When does Werkzeug Parse?
-------------------------

Werkzeug parses the incoming data under the following situations:

-   you access either :attr:`~BaseRequest.form`, :attr:`~BaseRequest.files`,
    or :attr:`~BaseRequest.stream` and the request method was
    `POST` or `PUT`.
-   if you call :func:`parse_form_data`.

These calls are not interchangeable.  If you invoke :func:`parse_form_data`
you must not use the request object or at least not the attributes that
trigger the parsing process.

This is also true if you read from the `wsgi.input` stream before the
parsing.

**General rule:** Leave the WSGI input stream alone.  Especially in
WSGI middlewares.  Use either the parsing functions or the request
object.  Do not mix multiple WSGI utility libraries for form data
parsing or anything else that works on the input stream.


How does it Parse?
------------------

The standard Werkzeug parsing behavior handles three cases:

-   input content type was `multipart/form-data`.  In this situation the
    :class:`~BaseRequest.stream` will be empty and
    :class:`~BaseRequest.form` will contain the regular `POST` / `PUT`
    data, :class:`~BaseRequest.files` will contain the uploaded
    files as :class:`FileStorage` objects.
-   input content type was `application/x-www-form-urlencoded`.  Then the
    :class:`~BaseRequest.stream` will be empty and
    :class:`~BaseRequest.form` will contain the regular `POST` / `PUT`
    data and :class:`~BaseRequest.files` will be empty.
-   the input content type was neither of them, :class:`~BaseRequest.stream`
    points to a :class:`LimitedStream` with the input data for further
    processing.

Special note on the :attr:`~BaseRequest.get_data` method: Calling this
loads the full request data into memory.  This is only safe to do if the
:attr:`~BaseRequest.max_content_length` is set.  Also you can *either*
read the stream *or* call :meth:`~BaseRequest.get_data`.


Limiting Request Data
---------------------

To avoid being the victim of a DDOS attack you can set the maximum
accepted content length and request field sizes.  The :class:`BaseRequest`
class has two attributes for that: :attr:`~BaseRequest.max_content_length`
and :attr:`~BaseRequest.max_form_memory_size`.

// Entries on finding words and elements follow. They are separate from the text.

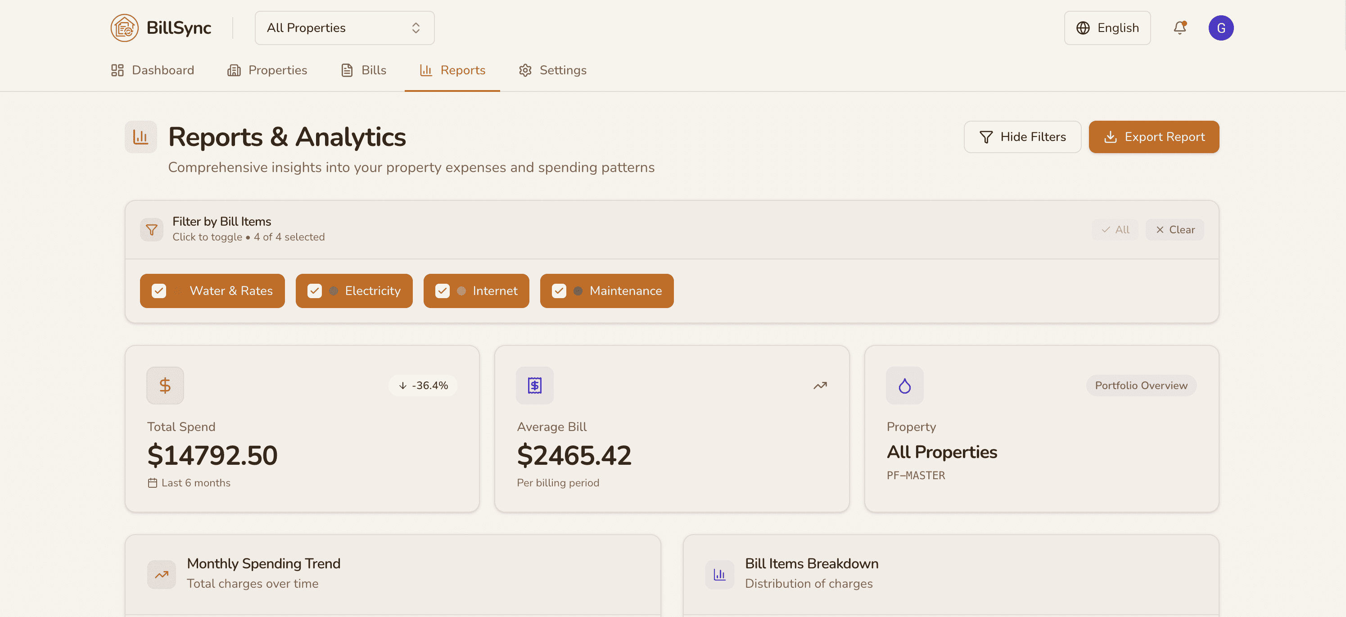Open the notifications bell
1346x617 pixels.
[1179, 28]
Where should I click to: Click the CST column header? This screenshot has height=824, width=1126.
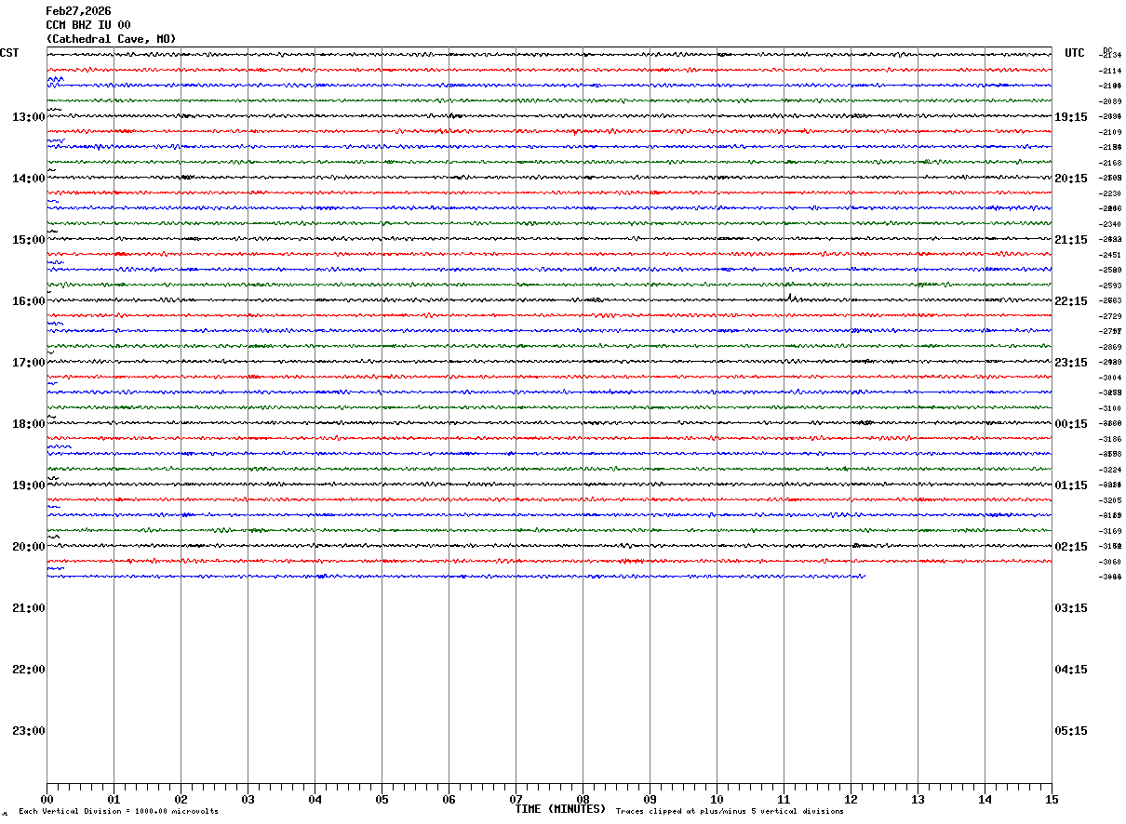tap(9, 53)
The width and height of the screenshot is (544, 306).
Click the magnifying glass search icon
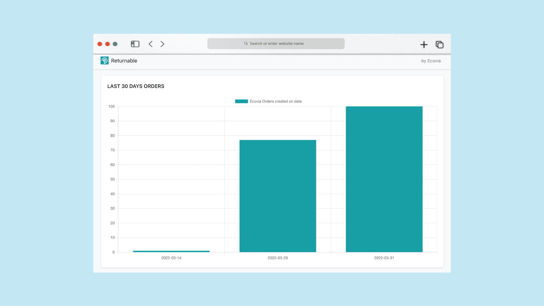(x=246, y=43)
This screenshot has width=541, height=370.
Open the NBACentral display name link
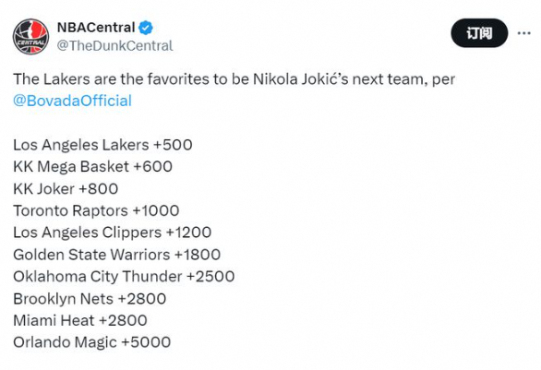[96, 28]
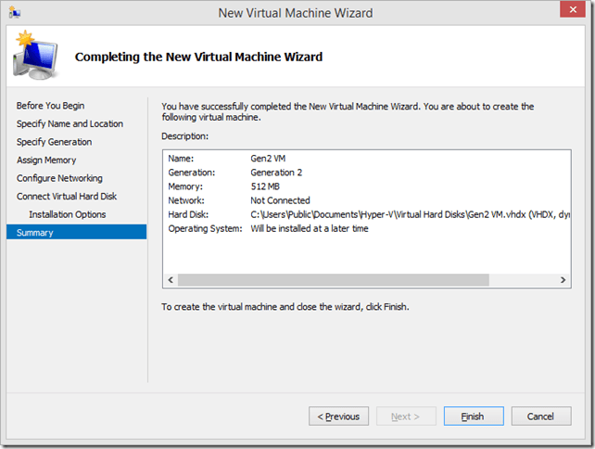
Task: Select the highlighted Summary step
Action: coord(35,233)
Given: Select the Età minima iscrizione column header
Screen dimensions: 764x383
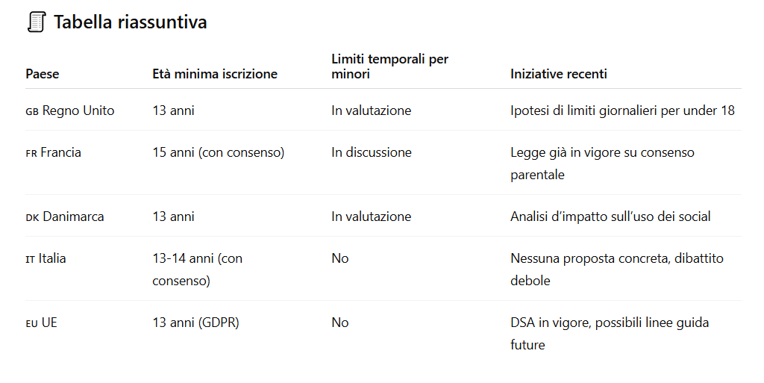Looking at the screenshot, I should tap(215, 74).
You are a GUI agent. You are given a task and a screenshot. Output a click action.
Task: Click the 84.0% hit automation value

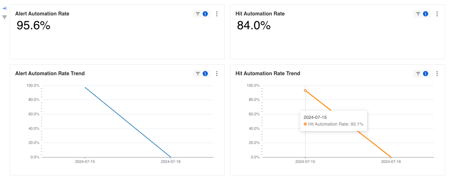pyautogui.click(x=254, y=25)
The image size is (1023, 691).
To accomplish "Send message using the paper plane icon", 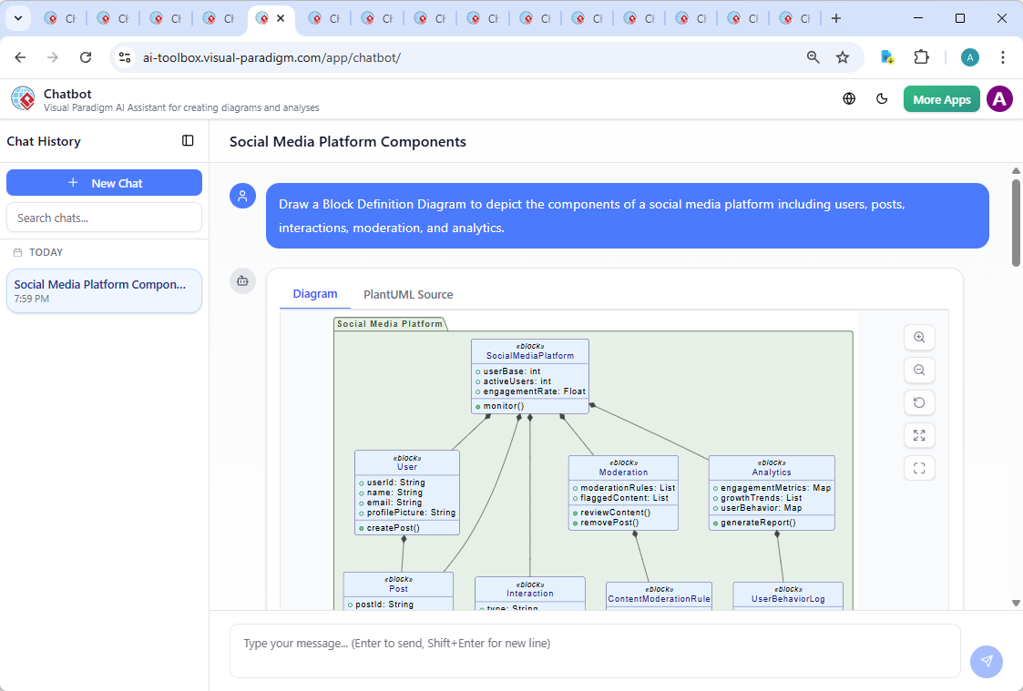I will click(987, 662).
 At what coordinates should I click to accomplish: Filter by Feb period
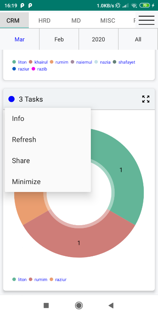click(59, 39)
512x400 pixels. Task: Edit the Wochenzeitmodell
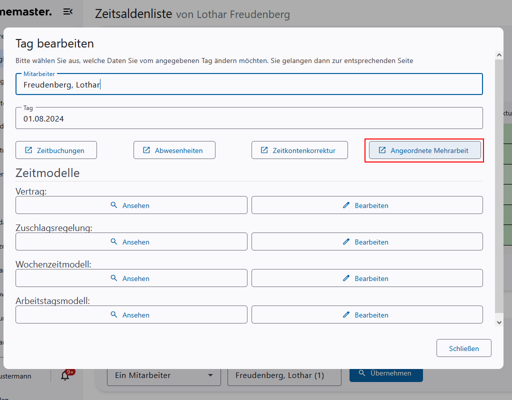click(367, 278)
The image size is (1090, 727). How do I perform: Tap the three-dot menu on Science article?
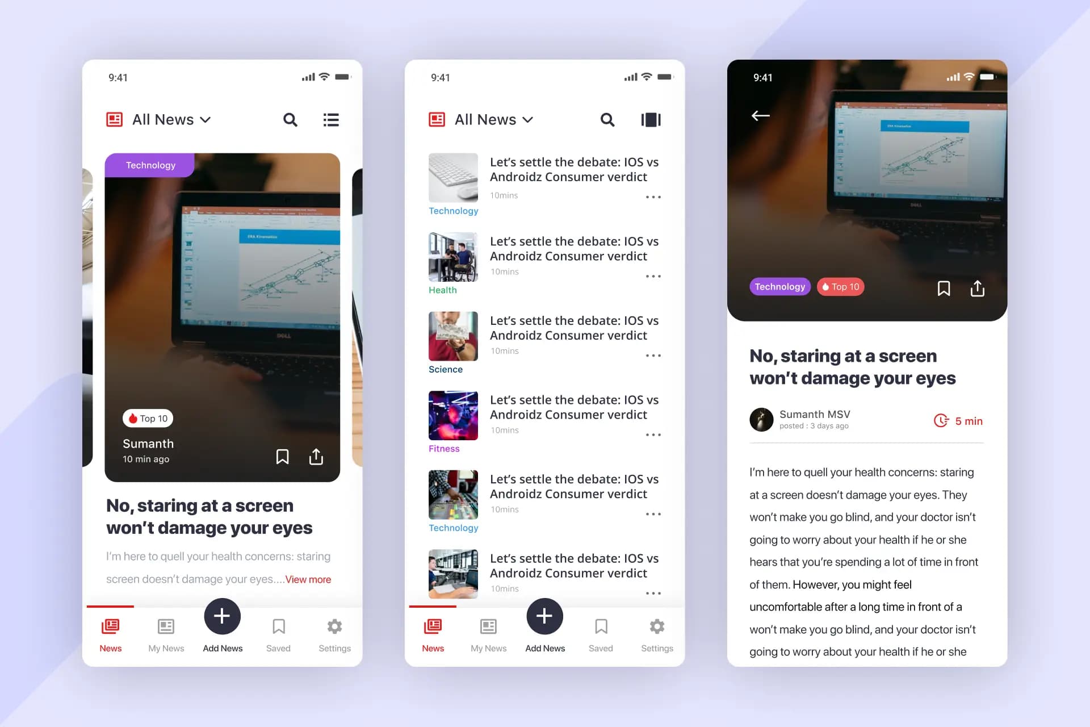point(653,353)
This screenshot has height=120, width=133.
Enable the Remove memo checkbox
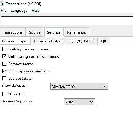[4, 64]
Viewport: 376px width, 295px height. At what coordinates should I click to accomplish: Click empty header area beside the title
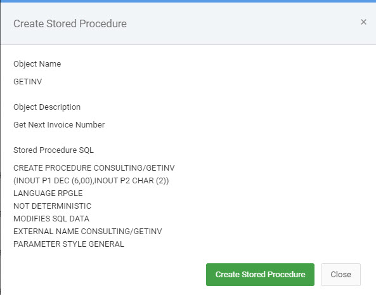click(240, 23)
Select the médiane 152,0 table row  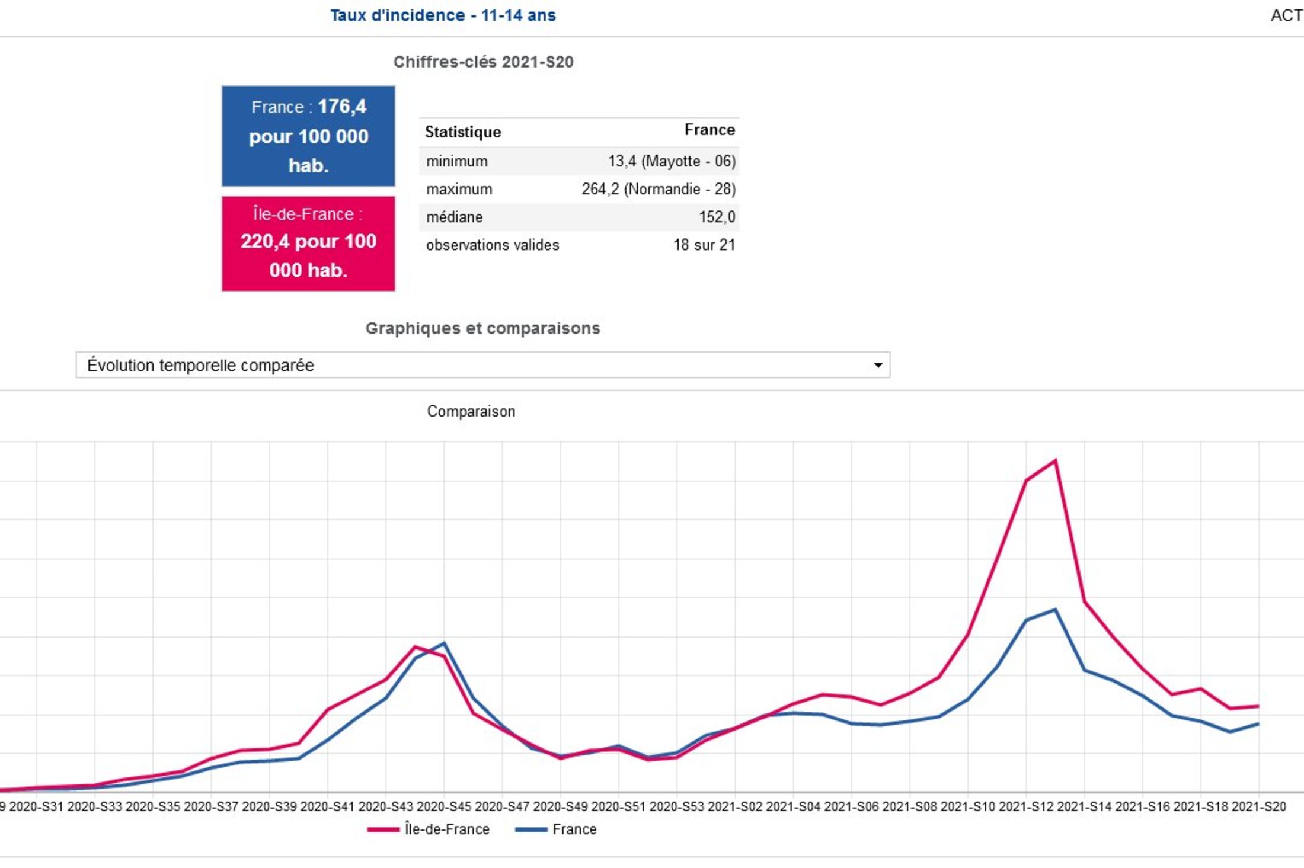[579, 217]
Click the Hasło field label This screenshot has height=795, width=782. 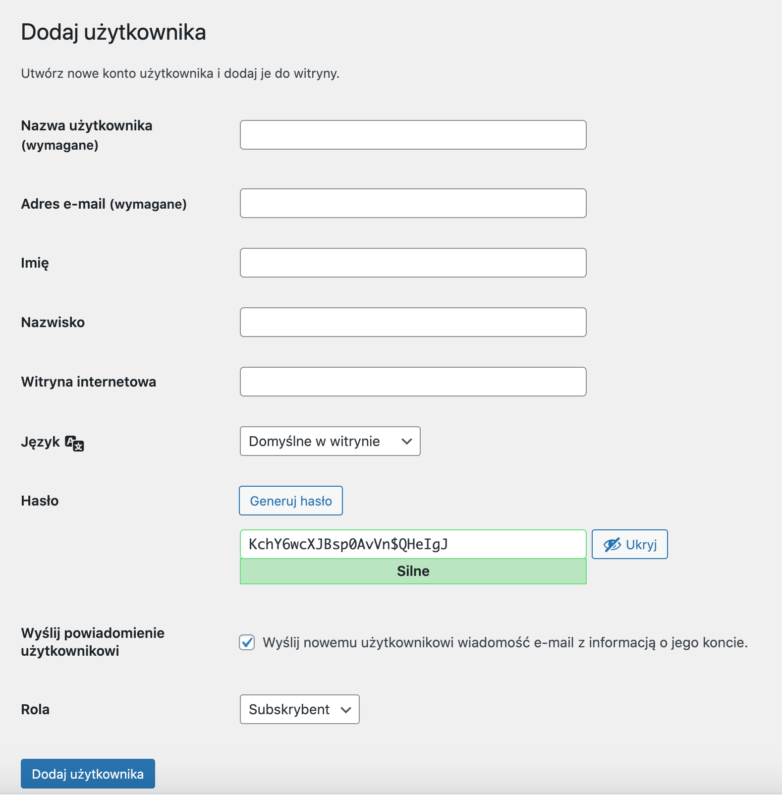[40, 501]
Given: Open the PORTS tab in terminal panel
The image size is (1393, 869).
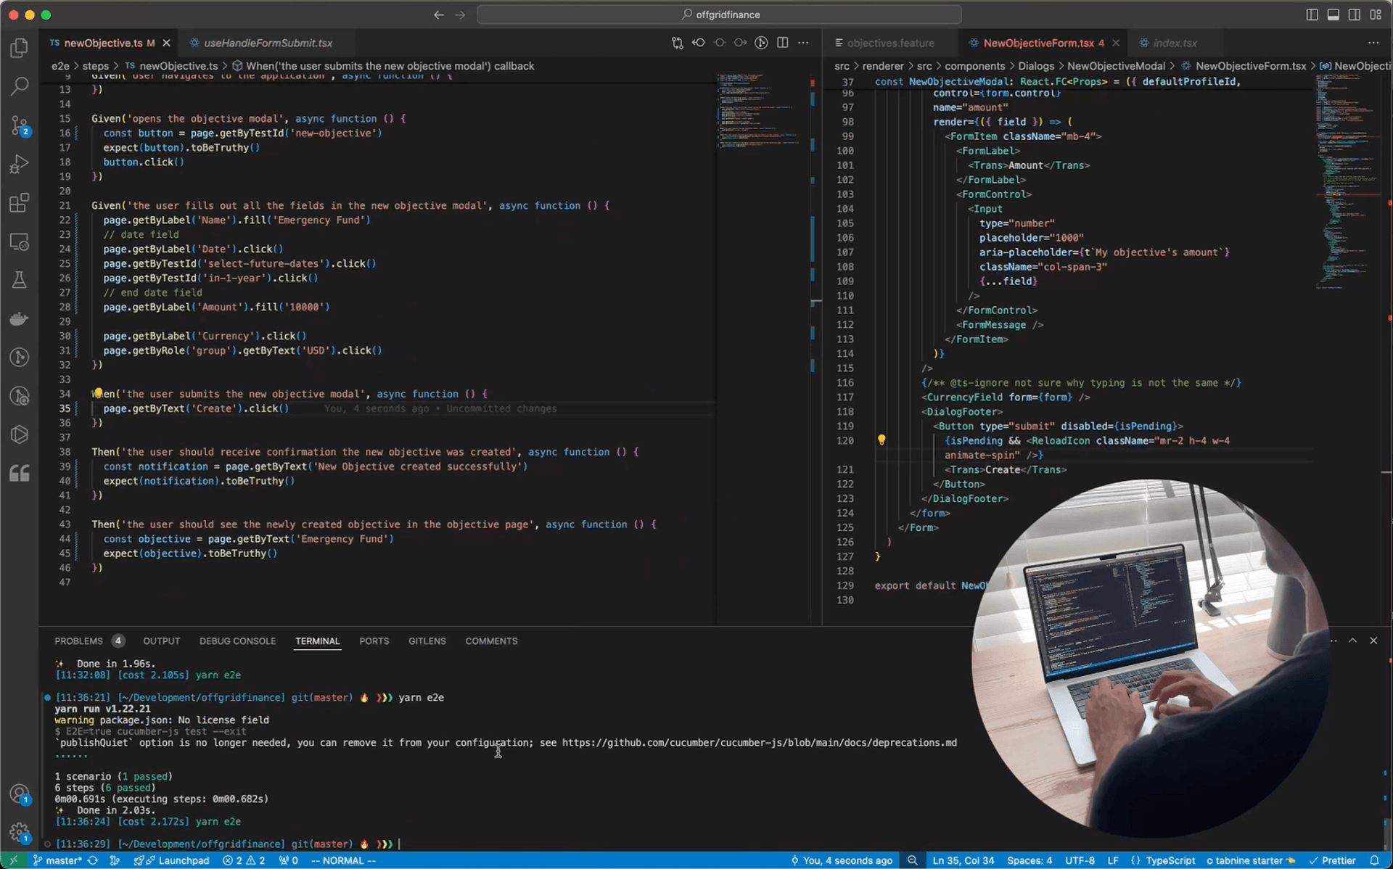Looking at the screenshot, I should click(x=374, y=641).
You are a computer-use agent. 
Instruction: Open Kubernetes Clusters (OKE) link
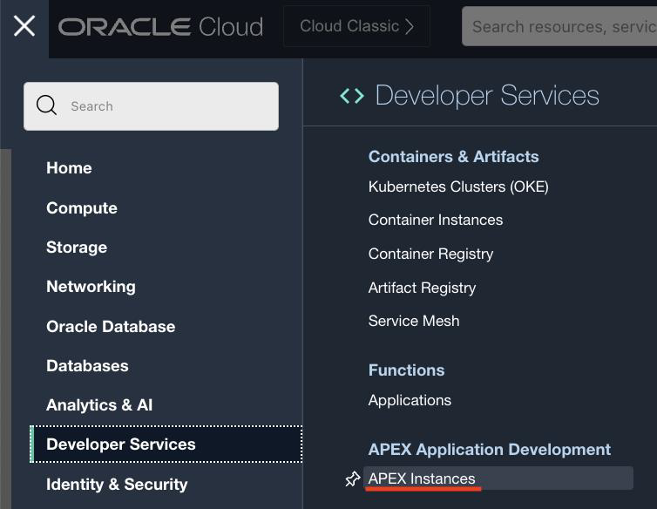(458, 187)
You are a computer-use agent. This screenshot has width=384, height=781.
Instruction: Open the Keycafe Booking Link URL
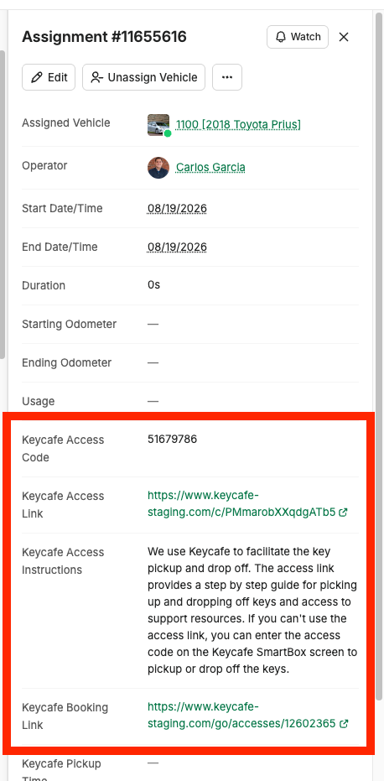click(x=241, y=716)
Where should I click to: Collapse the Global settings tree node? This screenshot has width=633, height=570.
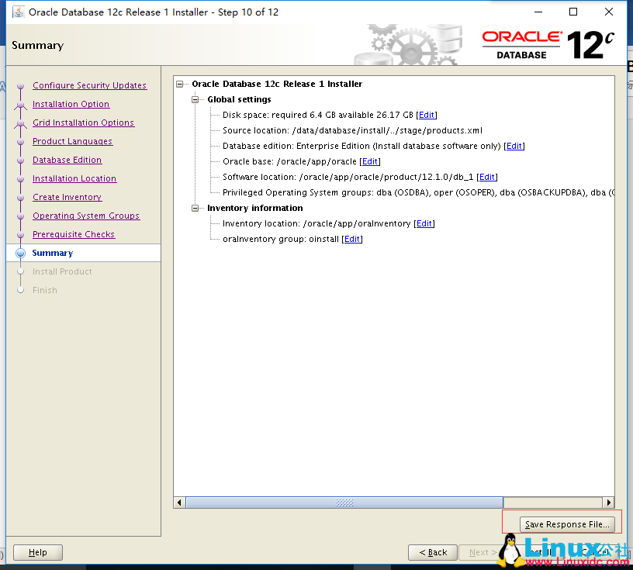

The first one can be used to limit the total content length.  For example
by setting it to ``1024 * 1024 * 16`` the request won't accept more than
16MB of transmitted data.

Because certain data can't be moved to the hard disk (regular post data)
whereas temporary files can, there is a second limit you can set.  The
:attr:`~BaseRequest.max_form_memory_size` limits the size of `POST`
transmitted form data.  By setting it to ``1024 * 1024 * 2`` you can make
sure that all in memory-stored fields is not more than 2MB in size.

This however does *not* affect in-memory stored files if the
`stream_factory` used returns a in-memory file.


How to extend Parsing?
----------------------

Modern web applications transmit a lot more than multipart form data or
url encoded data.  Extending the parsing capabilities by subclassing
the :class:`BaseRequest` is simple.  The following example implements
parsing for incoming JSON data::

    from werkzeug.utils import cached_property
    from werkzeug.wrappers import Request
    from simplejson import loads

    class JSONRequest(Request):
        # accept up to 4MB of transmitted data.
        max_content_length = 1024 * 1024 * 4

        @cached_property
        def json(self):
            if self.headers.get('content-type') == 'application/json':
                return loads(self.data)